Culpability and Concealed Motives: An Analysis of the Parties Involved in the Diversion of the Fourth Crusade
Senior Seminar, Western Oregon University, (2007)
In the years 1203 and 1204, the Fourth Crusade was diverted from its intended destination of Egypt, first to the Christian city of Zara and then to the Byzantine capital of Constantinople. At both stops, the Crusaders killed fellow Christians and looted the cities. For centuries, this episode has been considered one of history’s greatest blunders, the sacking and takeover of one of the largest Christian cities on Earth by an army supposedly dedicated to stamping out the enemies of Christianity. The tendency of recent scholarship regarding the Fourth Crusade has been either to blame or defend an individual, e.g. Boniface of Montferrat, or a faction of the Crusader forces, e.g. the Venetians, for the diversion that resulted in the sack of Constantinople. For example, Alfred Andrea and Ilona Motsiff have written an entire scholarly essay discussing the culpability of Pope Innocent III himself.

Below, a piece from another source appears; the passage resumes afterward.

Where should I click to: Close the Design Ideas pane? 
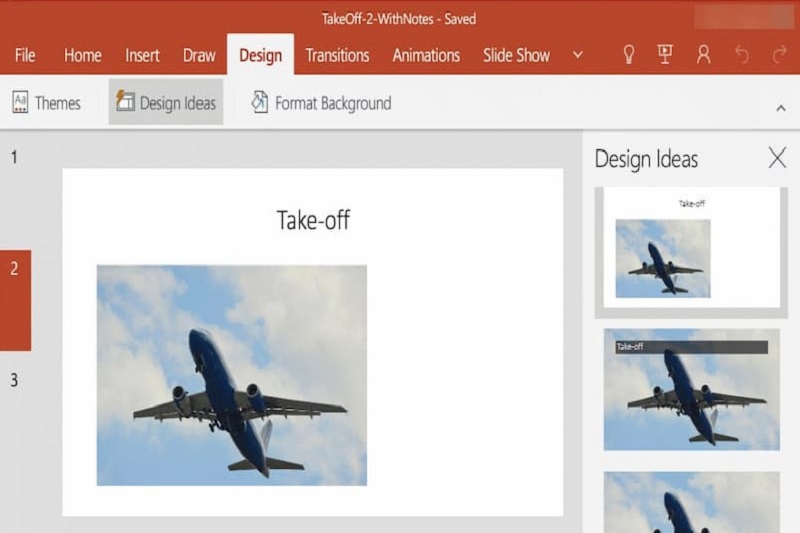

This article is in direct contrast to an earlier one by Joseph Gill, in which he utilizes primary sources in an attempt to establish Pope Innocent III’s lack of responsibility in the outcome of the Crusade. Instead, Gill places the blame on the Venetians and their Doge, Enrico Dandolo. There has since been a dearth of scholarship in defense of those same Venetians by historians such as Donald E. Queller and Gerald W. Day, and Dandolo specifically has been defended in an entire book by historian Thomas Madden. Queller and Day offer up the secular leader of the Crusade, Boniface of Montferrat, as an alternative to the Venetians in their article. Little or no scholarly work has attempted to clear Boniface of responsibility for the diversion. Indeed, relatively recent and compelling works completed by Michael Angold and Jonathan Harris explore the many negative political dealings that the Byzantine Empire had with previous Crusaders, including the brothers of Boniface, Renier and Conrad of Montferrat. Though not the purpose of their works, Angold and Harris provide evidence that Boniface had ulterior motives for wanting to go to Constantinople even before the opportunity arose, and that blame for the diversion should be placed with him.